Diese Beispiele zeigen: Es möglich ist, transparent mit Firmenspenden umzugehen - wenn man denn will.

Bessere Transparenzregeln: Sofortige Meldung ab 10.000 Euro

Alle befragten Firmen berufen sich zurecht darauf, dem Gesetz zu folgen. Entsprechend müsste sich das Gesetz ändern, wenn Deutschland für mehr Transparenz bei der Parteienfinanzierung sorgen will.

"Großbritannien wäre für uns ein gutes Vorbild, was die Transparenz von Parteispenden angeht", sagt Sawatzki. Im Vereinigten Königreich werden Spenden quartalsweise veröffentlicht, der Schwellenwert der Meldepflicht liegt bei 7.500 Pfund (etwa 8.700 Euro) für Parteien auf nationaler Ebene und bei 1.500 Pfund (1.700 Euro) für lokale Ableger. Während der Wahlkampf-Zeit werden die Spenden sogar auf einer wöchentlichen Basis offengelegt. 
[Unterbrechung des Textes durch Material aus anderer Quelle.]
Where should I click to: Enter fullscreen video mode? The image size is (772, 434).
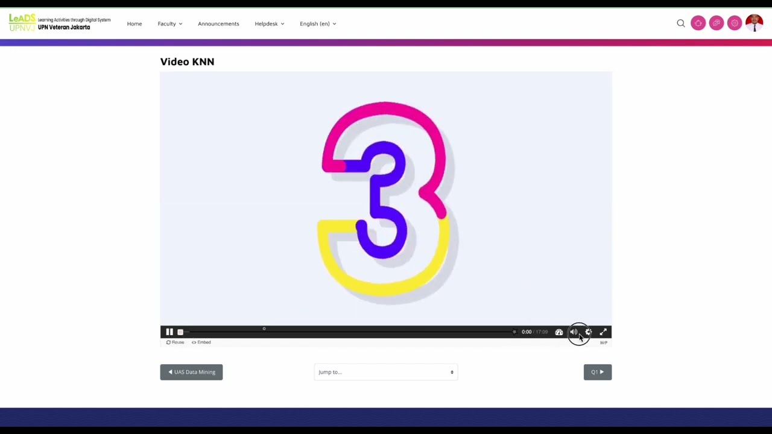click(603, 332)
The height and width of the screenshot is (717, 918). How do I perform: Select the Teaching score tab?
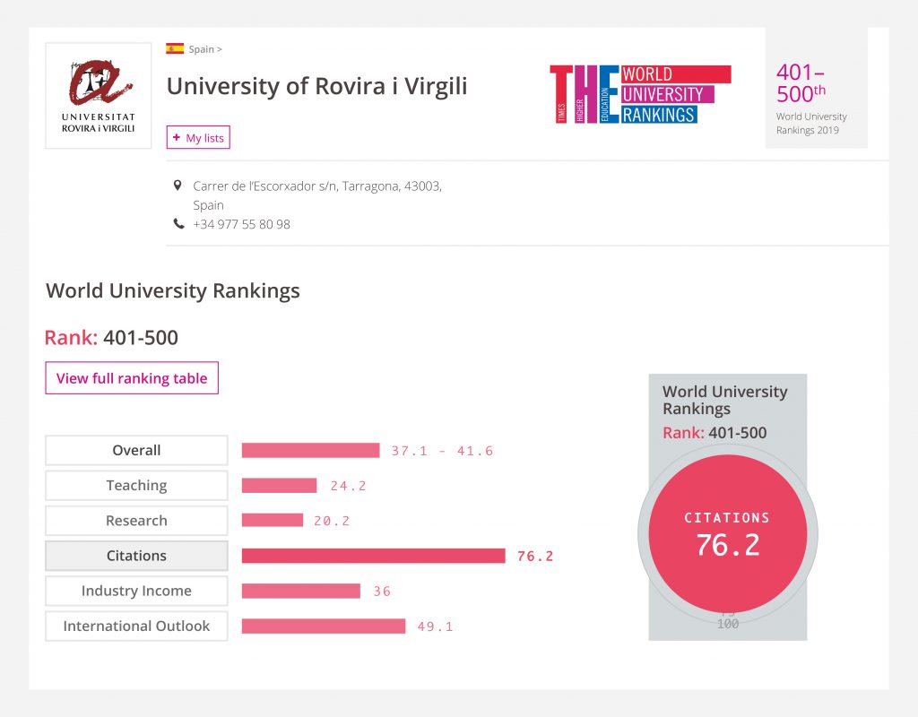click(136, 485)
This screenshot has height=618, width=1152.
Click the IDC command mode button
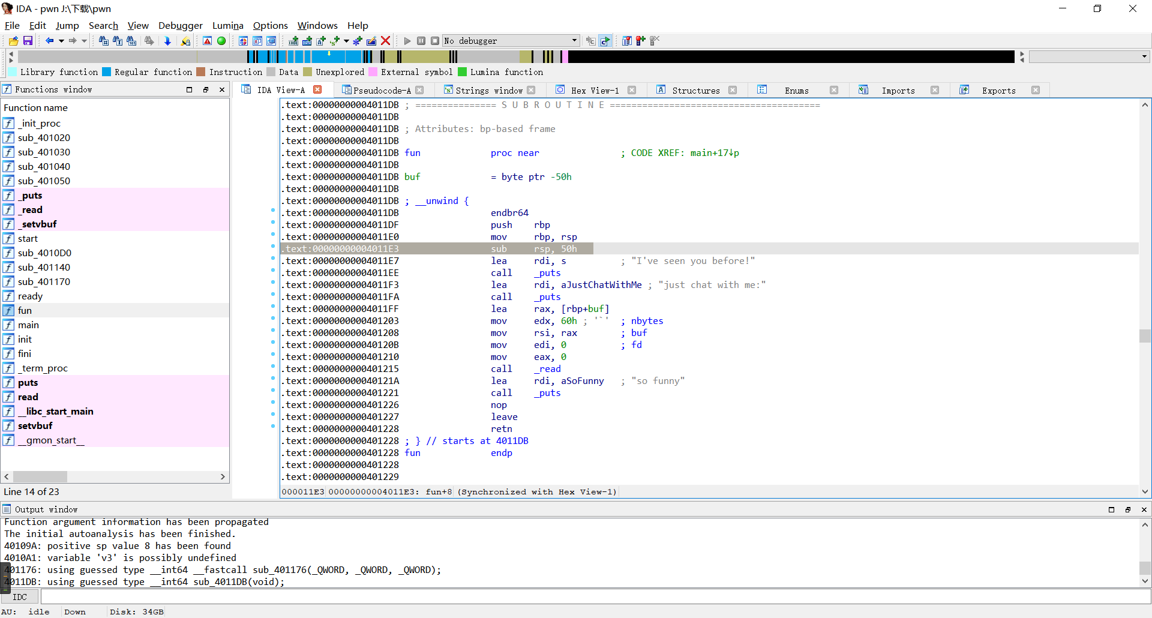coord(20,597)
Die Erklärung einzelner Unternehmen, dass sie lieber einzelnen Ortsverbänden oder Initiativen innerhalb einer Partei Geld zukommen lassen - ist für Sawatzki einmal mehr Grund für bessere Transparenz-Regeln: "Wir würden gern sehen, wem genau Geld gespendet wurde. Dann könne man beispielsweise sehen, ob ein einzelner Kandidat gezielt von einer bestimmten Industrie unterstützt wird."
Viele Bedenken ließen sich also einfach beheben, sagt Sawatzki. Beispielsweise, indem man die sofortige Meldepflicht von 50.001 Euro auf 10.000 Euro herabsetzt. "Die Spender müssen halt dazu stehen. Das ist nun mal in einer Demokratie so."